## [原文抜粋]
----------------------------------------
説明

画像形成装置およびプログラム

【課題】捌き機構等により記録材に引張応力が生じる場合でも、形成される画像の倍率に変化が生じにくい画像形成装置等を提供する。
【解決手段】トナー像を形成するトナー像形成手段と、トナー像を感光体ドラム11を用いて用紙に転写する転写装置15と、トナー像を用紙に定着する定着部20と、用紙を収容し用紙を一枚ずつに捌いて転写部20に供給する用紙供給部30と、感光体ドラム11の回転速度を制御する制御部500とを備え、制御部500は、用紙の搬送方向先端部が定着部20に達する前は感光体ドラム11の表面の線速度を連続的に速くする制御を行なうことを特徴とする画像形成装置1。

【発明の詳細な説明】
【技術分野】
【0001】
本発明は、画像形成装置、プログラムに関する。
【背景技術】
【0002】
電子写真方式を用いた複写機、プリンタ等の画像形成装置では、例えばドラム状に形成された感光体を一様に帯電し、この感光体を画像情報に基づいて制御された光で露光して感光体上に静電潜像を形成する。そして、この静電潜像をトナーによって可視像(トナー像)とし、更にこのトナー像を記録材に転写し、これを定着装置によって定着して画像形成している。
【0003】
特許文献1には、回転により被担持体を次工程領域まで搬送する担持体を有し、両面転写モードの選択時に転写紙の第1面に画像を転写して定着手段で定着した後に転写紙の第2面に画像を転写して定着手段で定着する画像形成装置において、両面転写モードの選択時における、転写紙の第1面に画像を転写する時の第1の線速と、転写紙の第2面に画像を転写する時の第2の線速との関係を第1の線速>第2の線速とする手段を備えた画像形成装置が開示されている。
----------------------------------------
## [データ抜粋]
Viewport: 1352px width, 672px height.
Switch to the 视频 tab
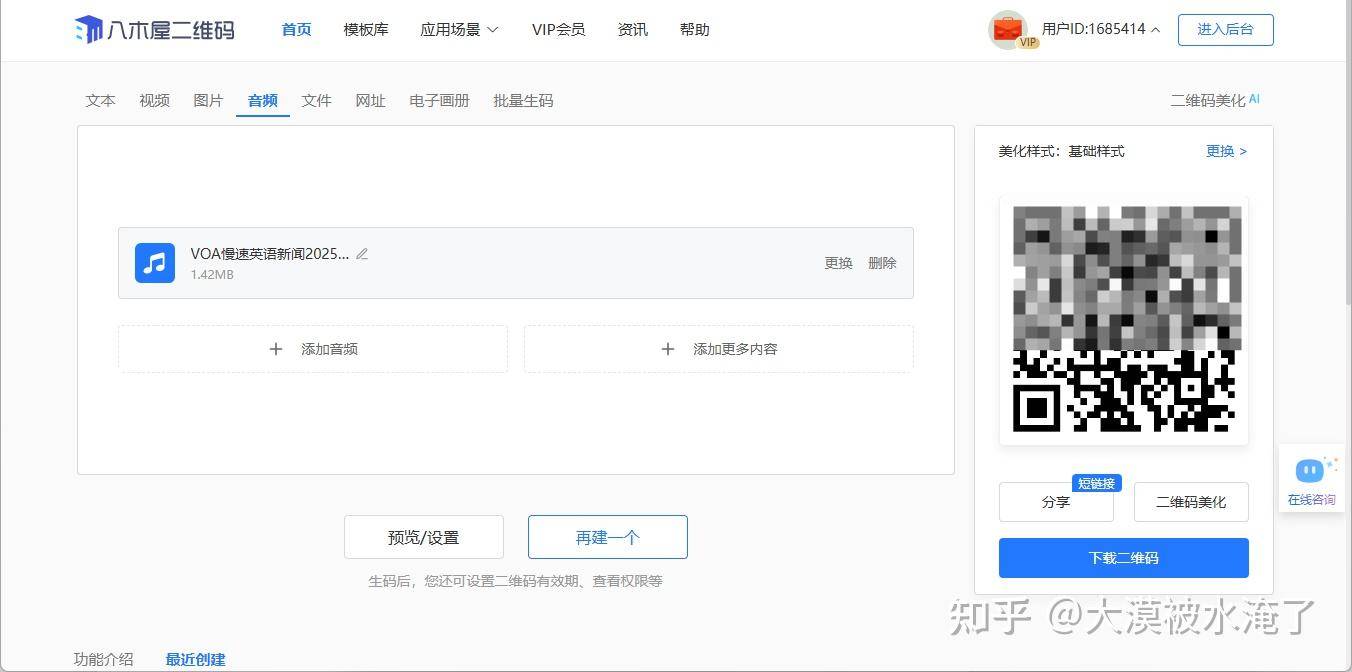point(154,100)
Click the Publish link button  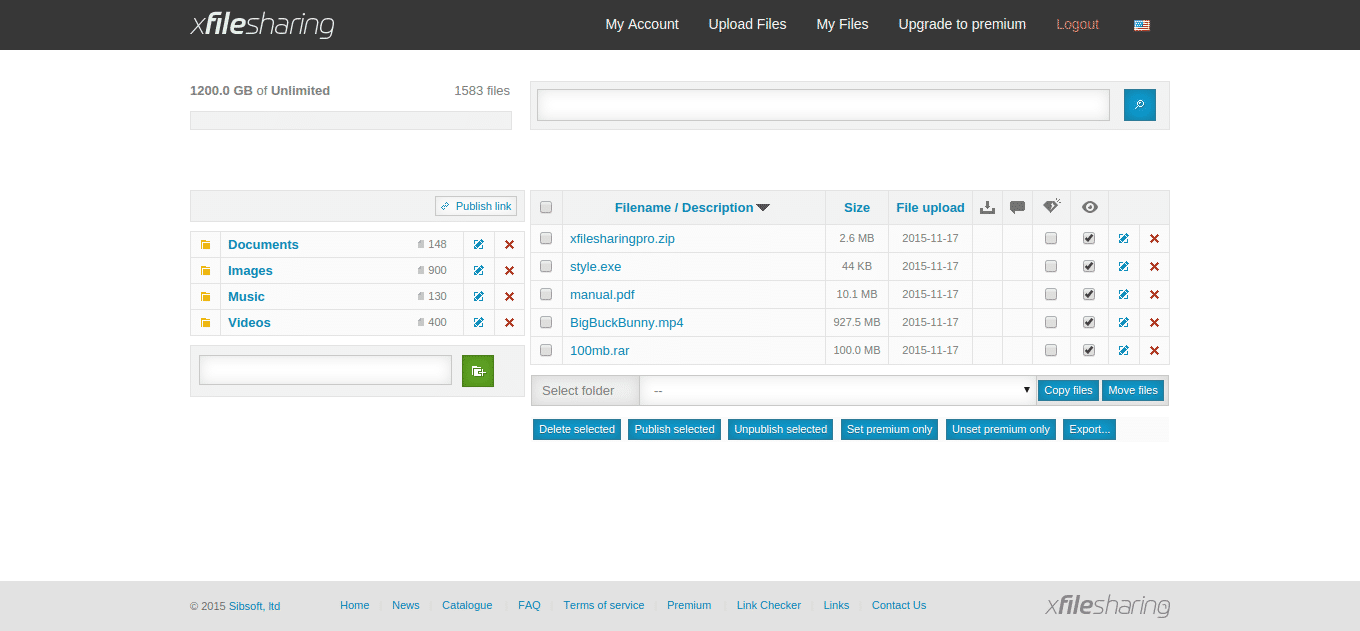pos(476,206)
----------------------------------------
## [作業内容]
[1] 画像形成装置に関する文書から、「画像形成装置およびプログラム」で始まり「て定着して画像形成している。」まで続く部分を一字一句そのまま書き写してください。
[2] 画像形成装置に関する文書の【背景技術】によると、感光体上に形成された静電潜像はトナーによって何にされますか。
上記の資料は、別の出典から取られたものです。

## [最終結果]
[1]
画像形成装置およびプログラム

【課題】捌き機構等により記録材に引張応力が生じる場合でも、形成される画像の倍率に変化が生じにくい画像形成装置等を提供する。
【解決手段】トナー像を形成するトナー像形成手段と、トナー像を感光体ドラム11を用いて用紙に転写する転写装置15と、トナー像を用紙に定着する定着部20と、用紙を収容し用紙を一枚ずつに捌いて転写部20に供給する用紙供給部30と、感光体ドラム11の回転速度を制御する制御部500とを備え、制御部500は、用紙の搬送方向先端部が定着部20に達する前は感光体ドラム11の表面の線速度を連続的に速くする制御を行なうことを特徴とする画像形成装置1。

【発明の詳細な説明】
【技術分野】
【0001】
本発明は、画像形成装置、プログラムに関する。
【背景技術】
【0002】
電子写真方式を用いた複写機、プリンタ等の画像形成装置では、例えばドラム状に形成された感光体を一様に帯電し、この感光体を画像情報に基づいて制御された光で露光して感光体上に静電潜像を形成する。そして、この静電潜像をトナーによって可視像(トナー像)とし、更にこのトナー像を記録材に転写し、これを定着装置によって定着して画像形成している。

[2] 可視像(トナー像)にされます。